In the meantime, the bill, all the bills, the ones that were supposed to be helping out the poor, homeless, middle class, those about to lose their homes, immigrants, the hungry, the desolate.. Americans.. countless PEOPLE, Individuals, they either do not get voted up again or changed so very much as to be no help at all and usually not even recognizable to the first bill. It is the people who suffer over and again for what politicians only postulate about. Again it is not that they do not care, more that they can not actually fathom how deeply their actions will effect people. For some people struggling with debt, these forgotten bills mean death. It is not, usually, the pretty type you see in movies either. It also means more kids can't pay attention in school because there is no money to feed them properly and they are always hungry. Or maybe it's because there are not enough teachers to teach?

I am very sorry, but you are mistaken. The government doesn't need my help as a $3 donation. The government needs a wake up call. Government needs to fix its priorities and start taking care of its people. I have lived more in my short life than most government officials will ever live. I mean real life, the kind that is hard, and you have really worked to get something or somewhere. The kind you don't always know if you will survive or make it. I had faith though. I started from nothing, and I became a person able to be proud of myself. In my mind, I am enormously rich. Not because of money but because I know where true value lies. It lies in those you love, in people, in doing good works, in volunteering and in leaving the world a better place than you found it. The government needs my help?

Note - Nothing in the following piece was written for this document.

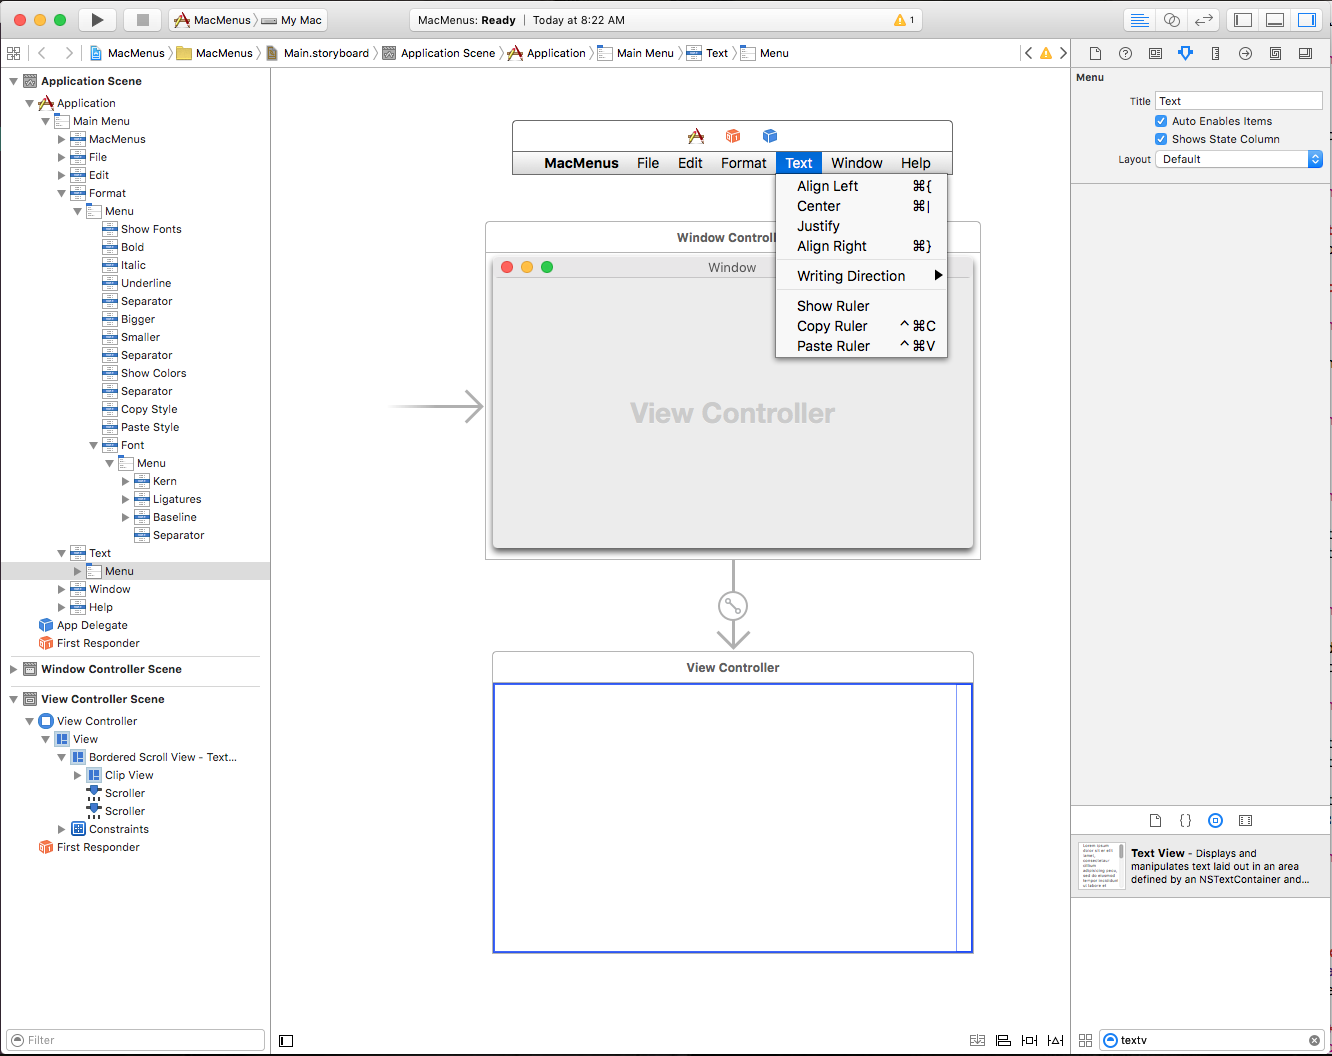Click the Run (play) button
1332x1056 pixels.
(97, 20)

Well, here it is.. To create an immediate improvement, quickly and at every level of the government; we need to begin requiring all politicians to serve one weekend a month, as well as two weeks every year doing volunteer work. The work must be assigned so the jobs are distributed fairly, and for the greatest benefit. If the politicians are allowed to pick their own jobs, they will just pick something easy and learn nothing, defeating the purpose of the work. Politicians need to go complete their work in the poorest, neediest areas. They need to go into these areas and create effective change and help. They will not just give a speech and shake some hands calling it a day. They will make beds, hand out soup, maybe even cry as they realize how heartbreaking it is to have to turn a family away from a shelter because it is already full. For this task honestly it would be best to have the assignments come from outside the government. A neutral organization should be in charge. Furthermore, if a politician fails to do their volunteer time, severely penalize them by making them do an extra week the following month. Requiring mandatory hours from the politicians gives them a reason to care. Why are they caring suddenly? The reason is if a politicians fails to do volunteer work as set up by the neutral organization, they will lose the right to vote, next step they will lose the right to serve as a politician to people.

You have asked for my help, and I have given it to you. I do not think you will do it, but I can only offer advice I can not make anyone take it. That is the beauty of free will. Also no, I will not give any money to campaigning, ever, please stop asking. It is against my beliefs.